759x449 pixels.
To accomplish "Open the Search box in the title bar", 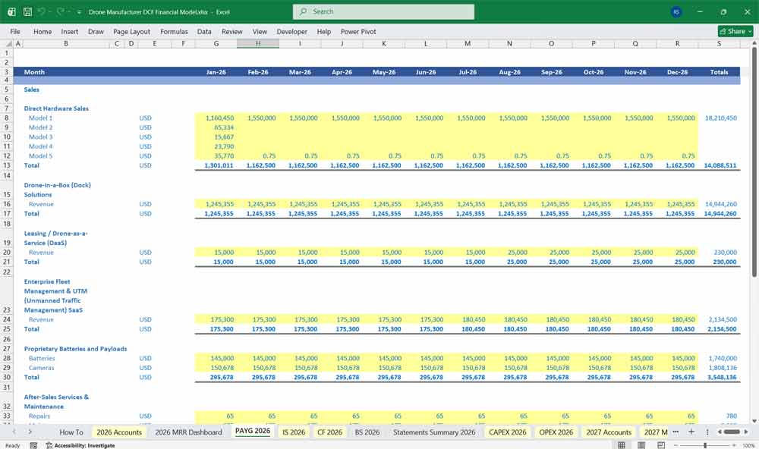I will pos(383,11).
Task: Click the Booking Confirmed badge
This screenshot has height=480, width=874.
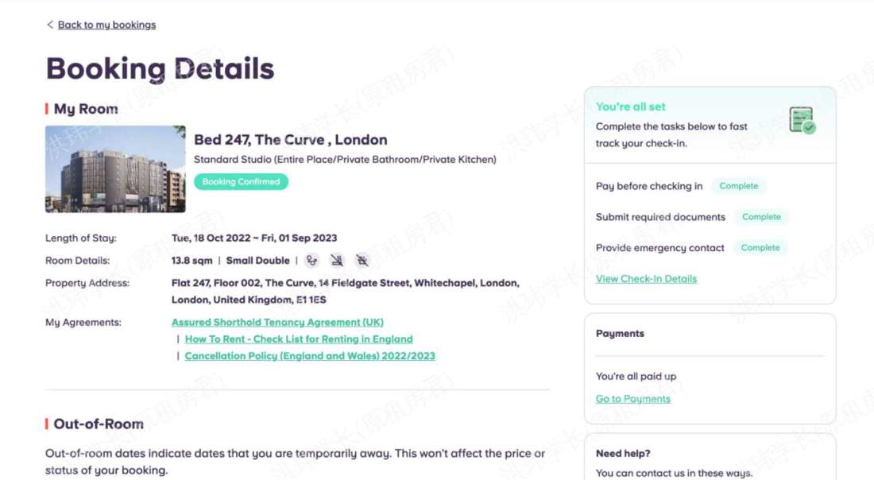Action: [241, 182]
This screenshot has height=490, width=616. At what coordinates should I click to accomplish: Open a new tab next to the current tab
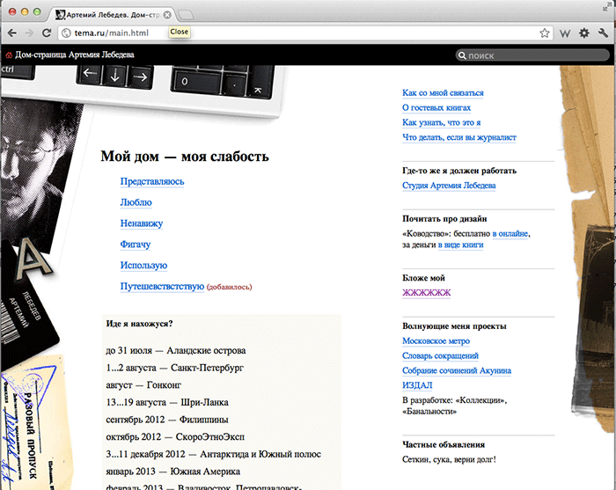tap(188, 15)
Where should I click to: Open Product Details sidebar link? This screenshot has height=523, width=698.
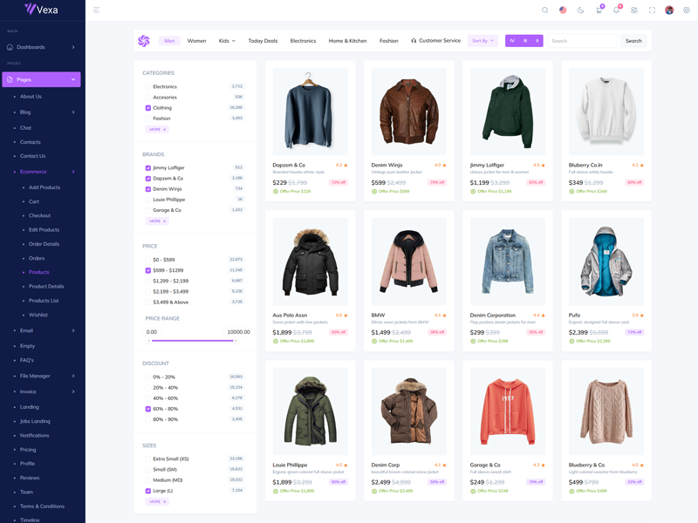46,287
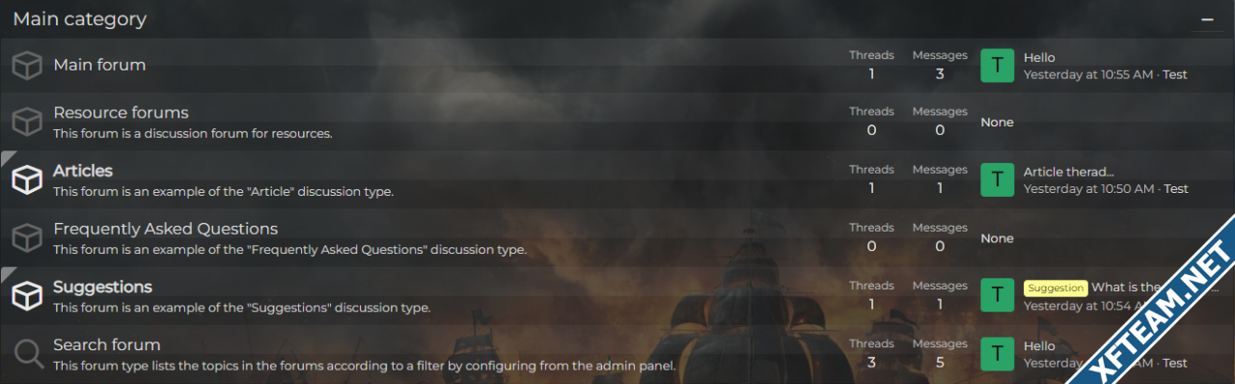Click the unread Suggestions forum cube icon
The height and width of the screenshot is (384, 1235).
(27, 296)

☆ ☆ ☆ ☆ ☆ ☆ ☆

**The problem:** Where the line containing "Task: Click the Booking Confirmed badge" appears, begin copying there and continue exactly through the final line of the records; both end lines belong in the copy, pictures do not.

**Written response:**
Task: Click the Booking Confirmed badge
This screenshot has height=480, width=874.
Action: [241, 182]
This screenshot has height=490, width=616. At what coordinates should I click to accomplish: Open a new tab next to the current tab
tap(188, 15)
Where should I click to: Open Product Details sidebar link? This screenshot has height=523, width=698.
46,287
Click the unread Suggestions forum cube icon
The height and width of the screenshot is (384, 1235).
(27, 296)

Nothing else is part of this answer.